Contudo, como certamente haverá controvérsias acerca dessa possibilidade, entendemos pertinente explorar outra situação, a de propositura de ação anulatória após os embargos à execução fiscal. Em regra, isso não seria possível, tendo em vista que os embargos são o meio adequado de defesa contra execução fiscal e que estaria preclusa qualquer possibilidade de novas alegações que já pudessem ter sido levadas à época dos embargos.
Porém, necessário observar que não estamos diante de uma situação usual, na qual se pretende rediscutir matérias já tratadas em outro processo.
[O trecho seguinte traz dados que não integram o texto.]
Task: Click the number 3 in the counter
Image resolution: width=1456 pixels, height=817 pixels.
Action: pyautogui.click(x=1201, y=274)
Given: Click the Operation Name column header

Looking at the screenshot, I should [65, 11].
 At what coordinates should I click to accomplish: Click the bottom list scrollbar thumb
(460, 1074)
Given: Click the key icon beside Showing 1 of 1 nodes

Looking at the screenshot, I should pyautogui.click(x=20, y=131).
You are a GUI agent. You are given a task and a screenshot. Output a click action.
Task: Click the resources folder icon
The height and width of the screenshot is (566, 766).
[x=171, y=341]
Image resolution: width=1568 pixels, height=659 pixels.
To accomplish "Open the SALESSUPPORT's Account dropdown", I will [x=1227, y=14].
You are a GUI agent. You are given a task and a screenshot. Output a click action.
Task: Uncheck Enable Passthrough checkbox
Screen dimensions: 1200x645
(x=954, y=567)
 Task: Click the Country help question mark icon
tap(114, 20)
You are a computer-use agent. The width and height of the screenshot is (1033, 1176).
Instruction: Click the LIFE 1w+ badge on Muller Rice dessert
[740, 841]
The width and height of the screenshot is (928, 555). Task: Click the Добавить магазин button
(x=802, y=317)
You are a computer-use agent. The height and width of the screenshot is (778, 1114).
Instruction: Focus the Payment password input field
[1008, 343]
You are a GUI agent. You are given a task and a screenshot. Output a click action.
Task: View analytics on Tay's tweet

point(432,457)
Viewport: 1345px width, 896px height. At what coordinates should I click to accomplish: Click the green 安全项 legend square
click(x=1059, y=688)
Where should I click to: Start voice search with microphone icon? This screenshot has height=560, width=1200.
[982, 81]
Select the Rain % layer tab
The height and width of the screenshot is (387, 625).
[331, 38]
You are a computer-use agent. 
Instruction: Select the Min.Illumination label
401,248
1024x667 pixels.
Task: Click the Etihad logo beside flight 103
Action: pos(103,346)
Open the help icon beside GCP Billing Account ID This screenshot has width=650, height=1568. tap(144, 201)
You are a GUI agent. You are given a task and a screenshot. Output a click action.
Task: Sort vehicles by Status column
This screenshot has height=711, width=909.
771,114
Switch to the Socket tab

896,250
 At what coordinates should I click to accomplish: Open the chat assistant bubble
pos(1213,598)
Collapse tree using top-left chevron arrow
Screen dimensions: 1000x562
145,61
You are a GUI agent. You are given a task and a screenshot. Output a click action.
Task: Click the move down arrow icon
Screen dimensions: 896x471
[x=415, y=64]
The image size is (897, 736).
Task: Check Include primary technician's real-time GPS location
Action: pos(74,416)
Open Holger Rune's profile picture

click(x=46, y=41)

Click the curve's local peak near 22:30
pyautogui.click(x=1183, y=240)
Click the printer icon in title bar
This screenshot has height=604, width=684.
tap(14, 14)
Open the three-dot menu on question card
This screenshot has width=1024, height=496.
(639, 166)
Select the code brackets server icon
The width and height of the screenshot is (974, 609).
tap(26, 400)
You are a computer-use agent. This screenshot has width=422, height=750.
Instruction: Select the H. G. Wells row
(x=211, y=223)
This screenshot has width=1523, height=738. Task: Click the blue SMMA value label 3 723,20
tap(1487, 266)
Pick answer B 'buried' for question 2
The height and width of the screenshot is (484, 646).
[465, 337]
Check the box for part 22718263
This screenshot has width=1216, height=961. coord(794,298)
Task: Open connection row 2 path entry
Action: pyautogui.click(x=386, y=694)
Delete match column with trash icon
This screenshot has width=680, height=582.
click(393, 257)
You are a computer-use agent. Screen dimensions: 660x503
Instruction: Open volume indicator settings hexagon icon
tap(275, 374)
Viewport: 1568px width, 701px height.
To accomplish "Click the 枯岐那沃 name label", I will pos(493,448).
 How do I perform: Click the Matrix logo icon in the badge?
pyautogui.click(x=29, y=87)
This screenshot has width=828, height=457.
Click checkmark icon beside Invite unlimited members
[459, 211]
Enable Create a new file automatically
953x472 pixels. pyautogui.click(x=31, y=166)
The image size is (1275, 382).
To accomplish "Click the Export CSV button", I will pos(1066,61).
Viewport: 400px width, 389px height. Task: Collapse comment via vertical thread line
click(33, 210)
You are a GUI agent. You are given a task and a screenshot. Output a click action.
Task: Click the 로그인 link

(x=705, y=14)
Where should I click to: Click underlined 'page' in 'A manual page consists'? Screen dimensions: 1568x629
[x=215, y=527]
O STJ, ao julgar da forma como o fez, acabou por modificar a jurisprudência acerca de um tema processual bastante delicado, com potencial para inviabilizar o exercício do direito de defesa de um número relevante de contribuintes.
Desse modo, entendemos haver espaço para o início de ação anulatória. Isso porque o rito processual, como já mencionado, é praticamente idêntico, não havendo ônus para qualquer parte. Além disso, em regra, ações com mesmos pedidos e causas de pedir são proibidas pelo ordenamento em razão da possibilidade de decisões divergentes, o que não ocorreria neste caso, dada a impossibilidade de prosseguimento da discussão nos embargos, que seriam extintos sem julgamento de mérito. Nessa situação, o prazo prescricional da anulatória – em regra, de cinco anos da notificação do débito -, teria como termo a quo o momento em que invocada a inviabilidade de julgamento nos embargos à execução, momento em que nasceu o direito à pretensão pela anulatória.
Houve uma mudança de orientação jurisprudencial e isso pode prejudicar princípios relevantes como ampla defesa e contraditório. Com isso, a conversão de rito ou aceitação de propositura de anulatória sobre o tema dos embargos, devem ser aceitas, de modo a reduzir o potencial negativo causado pela decisão. O meio processual, nessa situação específica, não deveria ser determinante para a possibilidade ou não de demonstração de um direito creditório, mas, já que o STJ entendeu dessa forma, resta aos operadores do direito – advogados, procuradores e magistrados – a interpretarem da maneira mais adequada aos interesses da coletividade.